# Winter routes and campsites down to Spain



## GMJ (Jun 24, 2014)

Hi

Having just about convinced Mrs GMJ as to the efficacy of spending a couple of weeks chasing some winter sun in January on the Med coast of Spain, I could now do with some guidance on routes and campsites to use on the way down, if you could...

We will be using the Chunnel and will take around a week to get there (and indeed, a week to get back).

Ideally we will drive for 3 days at around 2-3 hours a day; then stop somewhere on the 3rd night for 2 nights to recharge Mrs GMJ's batteries (figuratively speaking) ; then drive for another 3 days at 2-3 hours per day. We can only really do a max of 3 hours per day driving as Mrs GMJ gets very tired when travelling (due to her MS).
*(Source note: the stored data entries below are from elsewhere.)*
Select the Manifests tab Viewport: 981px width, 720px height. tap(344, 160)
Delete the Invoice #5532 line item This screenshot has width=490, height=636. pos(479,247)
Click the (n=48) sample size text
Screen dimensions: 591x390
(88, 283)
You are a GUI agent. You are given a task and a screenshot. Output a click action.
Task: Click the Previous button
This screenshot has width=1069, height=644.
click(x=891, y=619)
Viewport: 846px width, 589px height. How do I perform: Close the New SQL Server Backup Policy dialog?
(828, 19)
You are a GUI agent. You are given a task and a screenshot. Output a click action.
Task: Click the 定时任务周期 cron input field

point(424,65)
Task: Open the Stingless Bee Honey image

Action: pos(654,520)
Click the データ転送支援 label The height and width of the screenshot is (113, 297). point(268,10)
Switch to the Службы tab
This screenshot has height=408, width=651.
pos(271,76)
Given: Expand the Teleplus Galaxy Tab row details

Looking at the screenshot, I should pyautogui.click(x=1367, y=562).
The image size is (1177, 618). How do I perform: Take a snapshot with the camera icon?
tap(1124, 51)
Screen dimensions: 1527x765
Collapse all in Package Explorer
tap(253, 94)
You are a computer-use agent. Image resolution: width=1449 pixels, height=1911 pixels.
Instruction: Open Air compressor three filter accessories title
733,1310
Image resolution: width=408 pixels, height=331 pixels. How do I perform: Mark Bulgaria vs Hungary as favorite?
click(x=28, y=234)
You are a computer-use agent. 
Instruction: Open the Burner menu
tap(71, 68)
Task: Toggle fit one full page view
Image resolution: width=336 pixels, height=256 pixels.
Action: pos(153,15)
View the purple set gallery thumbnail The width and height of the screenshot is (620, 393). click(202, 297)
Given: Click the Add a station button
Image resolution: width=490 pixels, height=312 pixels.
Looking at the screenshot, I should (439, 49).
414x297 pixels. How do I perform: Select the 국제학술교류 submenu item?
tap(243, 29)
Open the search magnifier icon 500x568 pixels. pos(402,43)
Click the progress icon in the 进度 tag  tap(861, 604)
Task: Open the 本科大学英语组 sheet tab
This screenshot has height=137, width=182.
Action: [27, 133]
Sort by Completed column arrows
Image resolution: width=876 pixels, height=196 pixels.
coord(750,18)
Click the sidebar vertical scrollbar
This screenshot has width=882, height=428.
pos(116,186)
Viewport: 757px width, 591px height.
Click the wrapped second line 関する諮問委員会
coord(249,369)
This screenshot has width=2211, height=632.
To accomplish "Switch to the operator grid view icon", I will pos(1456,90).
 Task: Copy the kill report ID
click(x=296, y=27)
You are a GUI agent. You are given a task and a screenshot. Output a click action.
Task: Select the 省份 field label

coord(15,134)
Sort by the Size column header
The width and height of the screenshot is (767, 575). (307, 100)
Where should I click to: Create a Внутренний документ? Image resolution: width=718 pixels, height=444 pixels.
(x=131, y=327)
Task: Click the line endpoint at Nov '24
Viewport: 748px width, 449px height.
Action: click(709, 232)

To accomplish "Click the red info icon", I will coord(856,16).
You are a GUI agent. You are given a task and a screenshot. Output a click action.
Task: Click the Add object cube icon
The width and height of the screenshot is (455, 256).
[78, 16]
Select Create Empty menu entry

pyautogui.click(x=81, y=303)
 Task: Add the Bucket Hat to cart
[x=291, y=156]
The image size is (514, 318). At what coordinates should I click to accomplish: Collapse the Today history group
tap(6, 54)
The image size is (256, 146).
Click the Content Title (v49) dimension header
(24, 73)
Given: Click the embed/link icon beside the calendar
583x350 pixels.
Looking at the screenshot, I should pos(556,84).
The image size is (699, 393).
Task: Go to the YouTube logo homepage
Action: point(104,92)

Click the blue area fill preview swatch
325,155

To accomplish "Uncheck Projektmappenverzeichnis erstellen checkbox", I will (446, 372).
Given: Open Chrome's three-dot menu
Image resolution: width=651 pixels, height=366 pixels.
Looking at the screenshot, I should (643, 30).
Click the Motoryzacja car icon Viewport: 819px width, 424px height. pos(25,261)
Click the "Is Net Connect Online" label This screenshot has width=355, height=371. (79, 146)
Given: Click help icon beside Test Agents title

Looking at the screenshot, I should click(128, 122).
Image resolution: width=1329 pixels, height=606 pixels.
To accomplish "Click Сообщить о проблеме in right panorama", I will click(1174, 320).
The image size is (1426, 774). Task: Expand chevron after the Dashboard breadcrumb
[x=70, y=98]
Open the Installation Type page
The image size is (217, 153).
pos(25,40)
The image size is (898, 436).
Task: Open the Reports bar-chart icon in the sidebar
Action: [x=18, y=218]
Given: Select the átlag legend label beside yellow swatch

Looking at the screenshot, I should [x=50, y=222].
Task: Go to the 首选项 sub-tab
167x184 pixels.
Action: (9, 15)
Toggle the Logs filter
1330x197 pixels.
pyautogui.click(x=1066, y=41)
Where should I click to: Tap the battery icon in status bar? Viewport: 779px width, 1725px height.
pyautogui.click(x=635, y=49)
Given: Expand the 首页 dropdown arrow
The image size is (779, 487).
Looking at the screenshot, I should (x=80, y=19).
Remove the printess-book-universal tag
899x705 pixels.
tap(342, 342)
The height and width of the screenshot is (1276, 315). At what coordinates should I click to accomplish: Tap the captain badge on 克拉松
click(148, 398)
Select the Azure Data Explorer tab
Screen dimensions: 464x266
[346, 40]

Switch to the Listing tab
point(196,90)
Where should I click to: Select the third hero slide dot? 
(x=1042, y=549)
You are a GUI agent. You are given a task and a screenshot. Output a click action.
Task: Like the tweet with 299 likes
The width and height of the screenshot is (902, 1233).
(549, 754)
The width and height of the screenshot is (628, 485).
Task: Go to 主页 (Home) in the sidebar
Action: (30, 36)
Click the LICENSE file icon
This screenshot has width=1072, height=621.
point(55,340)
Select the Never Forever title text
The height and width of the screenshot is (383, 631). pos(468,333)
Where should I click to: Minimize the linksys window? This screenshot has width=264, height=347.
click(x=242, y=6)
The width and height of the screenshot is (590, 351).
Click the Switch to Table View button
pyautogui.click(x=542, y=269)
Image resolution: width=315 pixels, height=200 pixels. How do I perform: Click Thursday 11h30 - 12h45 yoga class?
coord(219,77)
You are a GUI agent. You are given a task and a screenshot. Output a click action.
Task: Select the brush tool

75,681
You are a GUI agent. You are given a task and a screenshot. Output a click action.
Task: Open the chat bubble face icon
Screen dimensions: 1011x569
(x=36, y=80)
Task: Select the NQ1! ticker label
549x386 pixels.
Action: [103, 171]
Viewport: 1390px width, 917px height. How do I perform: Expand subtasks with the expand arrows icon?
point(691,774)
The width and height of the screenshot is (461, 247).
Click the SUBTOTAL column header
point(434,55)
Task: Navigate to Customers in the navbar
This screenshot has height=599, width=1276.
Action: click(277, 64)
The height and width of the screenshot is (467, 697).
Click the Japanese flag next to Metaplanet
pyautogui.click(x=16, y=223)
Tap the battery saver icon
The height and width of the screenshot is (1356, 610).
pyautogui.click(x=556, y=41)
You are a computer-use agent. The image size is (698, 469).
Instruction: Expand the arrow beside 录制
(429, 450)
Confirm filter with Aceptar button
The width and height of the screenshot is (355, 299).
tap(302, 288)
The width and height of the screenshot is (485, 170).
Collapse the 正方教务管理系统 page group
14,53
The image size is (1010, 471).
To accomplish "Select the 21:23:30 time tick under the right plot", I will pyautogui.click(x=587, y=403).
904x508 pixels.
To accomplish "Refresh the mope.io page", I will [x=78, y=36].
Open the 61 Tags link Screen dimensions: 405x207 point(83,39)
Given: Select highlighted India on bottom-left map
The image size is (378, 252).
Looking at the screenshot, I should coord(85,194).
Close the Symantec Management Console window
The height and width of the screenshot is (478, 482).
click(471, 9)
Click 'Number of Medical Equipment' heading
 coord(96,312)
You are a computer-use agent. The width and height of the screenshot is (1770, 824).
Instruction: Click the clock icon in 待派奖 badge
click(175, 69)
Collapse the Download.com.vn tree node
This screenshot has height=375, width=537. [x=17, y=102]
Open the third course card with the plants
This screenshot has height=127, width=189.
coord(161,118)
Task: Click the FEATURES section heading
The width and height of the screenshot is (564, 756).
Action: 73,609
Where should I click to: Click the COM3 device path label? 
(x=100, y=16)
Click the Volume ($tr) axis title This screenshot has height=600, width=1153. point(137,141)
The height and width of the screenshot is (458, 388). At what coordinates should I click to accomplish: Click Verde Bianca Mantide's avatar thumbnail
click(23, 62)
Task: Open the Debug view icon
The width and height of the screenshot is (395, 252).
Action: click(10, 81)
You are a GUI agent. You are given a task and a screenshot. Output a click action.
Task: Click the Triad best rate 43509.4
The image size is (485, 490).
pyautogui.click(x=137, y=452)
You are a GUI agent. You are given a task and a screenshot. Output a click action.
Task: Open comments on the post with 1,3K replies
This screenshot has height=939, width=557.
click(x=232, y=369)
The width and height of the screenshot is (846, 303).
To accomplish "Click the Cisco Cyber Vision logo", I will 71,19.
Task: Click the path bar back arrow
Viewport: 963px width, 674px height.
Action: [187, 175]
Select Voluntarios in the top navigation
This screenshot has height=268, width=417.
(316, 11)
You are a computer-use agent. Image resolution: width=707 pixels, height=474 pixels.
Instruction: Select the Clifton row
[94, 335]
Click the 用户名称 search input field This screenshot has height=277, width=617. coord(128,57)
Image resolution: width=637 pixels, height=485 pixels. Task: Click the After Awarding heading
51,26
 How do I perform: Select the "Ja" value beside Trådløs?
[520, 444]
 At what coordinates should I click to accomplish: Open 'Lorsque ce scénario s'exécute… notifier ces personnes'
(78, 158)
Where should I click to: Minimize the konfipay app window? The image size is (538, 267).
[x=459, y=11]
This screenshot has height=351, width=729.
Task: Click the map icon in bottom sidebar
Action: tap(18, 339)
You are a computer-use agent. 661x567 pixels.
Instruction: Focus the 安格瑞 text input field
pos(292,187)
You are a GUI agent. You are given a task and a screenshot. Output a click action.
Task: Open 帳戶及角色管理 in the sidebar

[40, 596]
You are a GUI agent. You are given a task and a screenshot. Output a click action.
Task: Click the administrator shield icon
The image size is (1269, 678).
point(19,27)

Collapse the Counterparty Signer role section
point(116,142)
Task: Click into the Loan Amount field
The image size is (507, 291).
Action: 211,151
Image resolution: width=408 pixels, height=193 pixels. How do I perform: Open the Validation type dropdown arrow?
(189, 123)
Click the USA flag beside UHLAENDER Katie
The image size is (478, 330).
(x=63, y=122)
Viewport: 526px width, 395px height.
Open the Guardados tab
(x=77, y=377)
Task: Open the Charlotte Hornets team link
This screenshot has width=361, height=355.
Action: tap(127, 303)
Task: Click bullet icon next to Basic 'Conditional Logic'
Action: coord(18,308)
So any advice on routes (toll and toll free) and campsites would be most gratefully received.

ta

Graham :smile2:


----------



## javea (Jun 8, 2007)

Hi Graham,

I do the trip to Javea on the Costa Blance twice a year, October to November and then March to May, been doing it for many years.

In January there will be few sites open and whilst you can still use some Aires the water will almost certainly be turned off. Some people may question what I do on the 'winter runs' but I have been doing it for over 20 years and never had a problem.

My route in France is on the Autoroute via Rouen, Poitiers, Tours, Bordeau to the border. I stop overnight on the service areas, not motorway aires, and park in the car area near to the shop. By doing this I am in a well lighted area with staff in the shop overnight. I don't park with the lorries as you are lost in between high sided vehicles and it is dark. The van has a Vanbitz alarm installed which means that the alarm on doors and hatches is active whilst we are inside. Flashing LED's are fitted front, back and along the sides which I feel is a deterrent, windows fitted with Milenco window alarms which would alert us if an attempt was made to gain access there.

These areas are only a few miles apart so you can pull in as soon as necessary. Water is freely available.

In Spain I do similar, just using service stations which are open 24/7, not the ones closed overnight. From the border I make for Pamplona, then Zaragoza. There is a good stop at Sobradiel services, just before Zaragoza. Next one new services on the free motorway to Valencia at Ferreruela de Huerva or carpark at Dinopolis in Teruel.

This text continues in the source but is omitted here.